Now, in the practice of history and biography, it’s generally held that in the absence of any other evidence, it’s okay to ascribe to a historical figure a belief that was widely held at the time. That would seem, on the surface, to be what’s happening here: this was a widely held belief, and Sims probably believed it. So, in the absence of other evidence, it’s okay to say he believed it.
Maybe it would even be okay to say that he said it.
The problem is, we have access to a great deal of what Sims said, both publicly, and his private correspondence. And, as far as a direct quote goes, he never actually said it. I can’t show you here everything he wrote, but I read Sims comprehensively — more than anyone has ever found of his work — and it’s just not there.
Not only that, but Sims did describe the pain that was experienced by the women he was experimenting on. He said that Lucy suffered extreme agony as a result of his first experiment, and he described Anarcha’s life as one of suffering and disgust.
So Sims knew only too well that black women could feel pain. He saw it, first-hand.

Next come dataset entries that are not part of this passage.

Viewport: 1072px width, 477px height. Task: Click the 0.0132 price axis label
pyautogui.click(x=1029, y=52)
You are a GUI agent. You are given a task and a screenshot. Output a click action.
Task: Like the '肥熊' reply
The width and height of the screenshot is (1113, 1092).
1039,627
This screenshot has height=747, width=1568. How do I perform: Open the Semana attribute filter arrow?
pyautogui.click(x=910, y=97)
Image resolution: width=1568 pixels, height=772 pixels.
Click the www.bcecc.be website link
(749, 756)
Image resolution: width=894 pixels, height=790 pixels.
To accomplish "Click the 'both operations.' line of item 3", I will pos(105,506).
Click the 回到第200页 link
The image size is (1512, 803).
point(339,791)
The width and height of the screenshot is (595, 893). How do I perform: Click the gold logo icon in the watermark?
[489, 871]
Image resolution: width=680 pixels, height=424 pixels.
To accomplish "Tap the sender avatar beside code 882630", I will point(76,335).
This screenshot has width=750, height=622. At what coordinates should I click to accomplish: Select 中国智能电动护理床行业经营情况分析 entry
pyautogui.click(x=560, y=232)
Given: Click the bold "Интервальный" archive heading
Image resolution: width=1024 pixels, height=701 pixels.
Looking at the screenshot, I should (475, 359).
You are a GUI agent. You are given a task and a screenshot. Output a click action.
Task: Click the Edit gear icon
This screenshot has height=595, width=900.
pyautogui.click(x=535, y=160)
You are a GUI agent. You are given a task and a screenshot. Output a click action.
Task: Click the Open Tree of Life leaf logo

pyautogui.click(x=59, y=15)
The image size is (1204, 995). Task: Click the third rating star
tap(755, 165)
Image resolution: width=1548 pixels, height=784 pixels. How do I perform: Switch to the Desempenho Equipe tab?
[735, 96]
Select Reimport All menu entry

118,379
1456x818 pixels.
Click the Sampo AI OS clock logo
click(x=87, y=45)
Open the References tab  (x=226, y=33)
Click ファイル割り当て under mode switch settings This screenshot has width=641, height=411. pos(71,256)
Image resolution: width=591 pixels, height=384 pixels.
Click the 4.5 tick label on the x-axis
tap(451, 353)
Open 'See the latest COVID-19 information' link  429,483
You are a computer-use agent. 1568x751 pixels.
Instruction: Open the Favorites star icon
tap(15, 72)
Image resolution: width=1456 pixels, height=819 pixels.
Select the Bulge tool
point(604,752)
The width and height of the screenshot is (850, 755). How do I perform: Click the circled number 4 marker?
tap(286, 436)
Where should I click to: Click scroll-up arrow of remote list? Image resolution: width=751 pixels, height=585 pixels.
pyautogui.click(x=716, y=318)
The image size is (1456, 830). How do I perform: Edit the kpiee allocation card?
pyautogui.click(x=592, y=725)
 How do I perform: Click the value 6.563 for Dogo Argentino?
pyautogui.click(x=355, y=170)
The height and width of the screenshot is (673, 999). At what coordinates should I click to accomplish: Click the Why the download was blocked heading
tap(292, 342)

And here’s the thing — he performed his experiments anyway, without the use of anesthesia.
Rather than saying “Black women don’t feel pain,” what would appear to be more accurate is that he was entirely indifferent to the pain that he knew black women felt. He just didn’t care.
Like I said, the real truth of Sims was even worse.
And it doesn’t get any better from there — because it’s not really the case that the “Black women don’t feel pain” quote came from a historian projecting onto Sims a belief known to have been widely held. Rather, what a little forensic digging reveals is that it was not Sims who was being quoted, but his biographer, Seale Harris.
Now, it’s worth backing off here for a moment, to make a larger point. Because when we talk about the Sims legacy, it has to be understood that we’re not just talking about Sims. We’re talking about him, of course, and he deserves every bit of scrutiny we can bring to bear on his many false claims. But it’s more than that. It’s also the majority of the male medical establishment of the time, and for the next fifty years or so. They were all responsible for erecting a façade to a man who was, at best, devious and diabolical.
And those apologists and hagiographers — the loudest champion of all — was Seale Harris.
This is Seale Harris. Harris was the son of one of Sims’s disciples, and was a Sims champion for much of his life. He played a role in the erection of the two remaining Sims monuments in the United States, and tried to have one of them installed at the U.S. Capitol.
In 1950, at age 80, Harris published Woman’s Surgeon, Sims’s only full-length biography. The book was hailed at the time of its publication.
In fact, shortly after the book’s publication, the radio show The Cavalcade of America did a radio adaptation of the book with Academy Award-winner Ray Milland in the role of Sims. You can find the recording online — it’s predictably ridiculous.
In any event, it was Harris’s book that spoke of the “grim stoicism” of the women upon whom Sims experimented. According to Harris, this was part of their “genetic endowment,” or it had been “bred into them” by generations of slavery.
And here’s the crux, here’s another reason the real truth behind “Black women don’t feel pain” is even worse…Harris said this not in Sims’s time, in 1850. Rather, he said it a full century closer to our own time, in 1950.
It was men like Harris, celebrating Sims, who ensured that the heinous belief that black women don’t feel pain survived into the twentieth century, and manages to linger still, deep in the twenty-first century.